Pour les professeurs de rhétorique, un discours pertinent doit se préparer avant la rencontre de l’orateur avec son public, donc avant l’action. Dans son ouvrage Le pouvoir de la rhétorique, Clément Viktorovitch envisage bien que la rhétorique du discours préparé puisse « être modifiée en temps réel, en fonction des réactions que nous voyons se manifester ». La toute puissance de la préparation solitaire du discours trouve ici une limite qu’il lui est difficile de ne pas concéder (encore faut-il que l’orateur voie ces réactions, les voient toutes et les interprète sans se tromper).
Quelques lignes plus loin, Clément Viktorovitch envisage la préparation solitaire du discours « en contexte délibératif », c’est-à-dire en réunion où dérouler un monologue n’est plus possible. « Pour accomplir ce travail de haute couture », écrit-il, « nous disposons d’un outil formidable, et trop souvent sous-estimé : l’écoute. Avant de commencer à argumenter, nous allons d’abord laisser parler nos interlocuteurs. »

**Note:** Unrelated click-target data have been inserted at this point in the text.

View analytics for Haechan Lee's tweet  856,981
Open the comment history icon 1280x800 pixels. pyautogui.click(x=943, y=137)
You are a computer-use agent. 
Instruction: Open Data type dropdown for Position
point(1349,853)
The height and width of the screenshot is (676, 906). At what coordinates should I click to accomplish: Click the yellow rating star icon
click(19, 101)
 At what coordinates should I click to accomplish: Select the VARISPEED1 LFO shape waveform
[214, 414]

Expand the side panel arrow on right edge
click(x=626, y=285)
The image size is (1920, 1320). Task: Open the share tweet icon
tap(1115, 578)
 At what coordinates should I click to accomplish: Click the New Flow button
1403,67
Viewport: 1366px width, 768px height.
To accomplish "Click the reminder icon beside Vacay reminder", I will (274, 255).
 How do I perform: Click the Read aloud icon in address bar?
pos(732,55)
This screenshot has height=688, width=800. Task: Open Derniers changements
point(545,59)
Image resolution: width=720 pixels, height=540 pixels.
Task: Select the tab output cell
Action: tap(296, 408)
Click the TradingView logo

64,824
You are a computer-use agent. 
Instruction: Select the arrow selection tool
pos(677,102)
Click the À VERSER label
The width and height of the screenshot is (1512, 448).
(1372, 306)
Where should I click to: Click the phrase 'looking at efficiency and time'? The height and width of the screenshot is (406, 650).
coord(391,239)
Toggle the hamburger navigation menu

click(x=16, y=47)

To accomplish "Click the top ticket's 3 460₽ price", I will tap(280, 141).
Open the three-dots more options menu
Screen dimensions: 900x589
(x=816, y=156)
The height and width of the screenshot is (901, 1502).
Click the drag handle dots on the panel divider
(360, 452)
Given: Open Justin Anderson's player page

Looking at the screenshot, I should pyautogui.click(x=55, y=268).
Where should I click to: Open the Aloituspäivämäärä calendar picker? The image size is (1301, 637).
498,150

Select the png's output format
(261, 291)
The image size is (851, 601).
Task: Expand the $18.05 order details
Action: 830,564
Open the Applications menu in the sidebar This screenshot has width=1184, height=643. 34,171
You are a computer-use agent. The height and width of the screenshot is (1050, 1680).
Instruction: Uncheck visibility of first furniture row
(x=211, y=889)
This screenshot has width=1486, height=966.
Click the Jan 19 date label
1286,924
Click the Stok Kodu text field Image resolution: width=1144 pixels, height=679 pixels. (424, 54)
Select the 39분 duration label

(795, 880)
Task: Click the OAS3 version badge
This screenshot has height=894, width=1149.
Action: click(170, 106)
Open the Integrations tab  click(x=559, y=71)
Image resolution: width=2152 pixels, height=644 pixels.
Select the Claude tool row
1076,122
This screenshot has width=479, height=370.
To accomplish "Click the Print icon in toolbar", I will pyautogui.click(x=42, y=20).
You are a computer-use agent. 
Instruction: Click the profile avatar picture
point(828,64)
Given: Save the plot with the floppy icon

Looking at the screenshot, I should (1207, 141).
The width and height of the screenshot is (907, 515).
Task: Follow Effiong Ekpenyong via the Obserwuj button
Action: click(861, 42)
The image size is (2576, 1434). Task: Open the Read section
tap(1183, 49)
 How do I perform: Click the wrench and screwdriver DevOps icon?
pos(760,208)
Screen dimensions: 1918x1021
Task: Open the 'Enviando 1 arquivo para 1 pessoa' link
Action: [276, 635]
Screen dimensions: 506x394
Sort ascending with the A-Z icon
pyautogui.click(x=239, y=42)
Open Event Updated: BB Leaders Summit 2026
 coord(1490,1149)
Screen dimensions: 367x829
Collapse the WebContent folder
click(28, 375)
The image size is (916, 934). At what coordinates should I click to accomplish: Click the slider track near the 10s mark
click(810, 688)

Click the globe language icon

Laisser parler l’autre d’abord : c’est ce que chacun cherche à faire à l’entame d’un débat, habité par la peur de démarrer le premier et de se mettre ainsi à découvert. Clément Viktorovitch a l’air de découvrir dans ce cas précis un « outil formidable » : l’écoute.
Il s’agit plutôt en l’occurrence d’une écoute aux portes. La rhétorique n’envisage pas que l’orateur puisse écouter son public pendant qu’il lui adresse son discours. Cette pratique relève de l’éloquence.
Contrairement à la rhétorique, l’éloquence fait de l’écoute du public non pas de la « haute couture », mais sa pratique continue et ordinaire. En somme, du prêt à porter. Elle écoute le public bien sûr quand il parle mais aussi et surtout quand elle lui parle et qu’il se tait. Elle pilote ainsi intuitivement le discours sur ce qu’elle reçoit de lui par tous ses sens. Dès lors, même si l’orateur éloquent en début de réunion est ignorant des positions de ses interlocuteurs, il ne court aucun risque à parler le premier. Mieux encore, il court la chance de les influencer pour tout le reste de la réunion et d’en prendre ainsi le contrôle.
Parce qu’elle voit le premier à parler en réunion à découvert, donc vulnérable, la rhétorique ne comprend pas l’éloquence. Elle ne l’inclut pas. En revanche l’éloquence comprend la rhétorique. Mieux encore, elle engendre sa pertinence.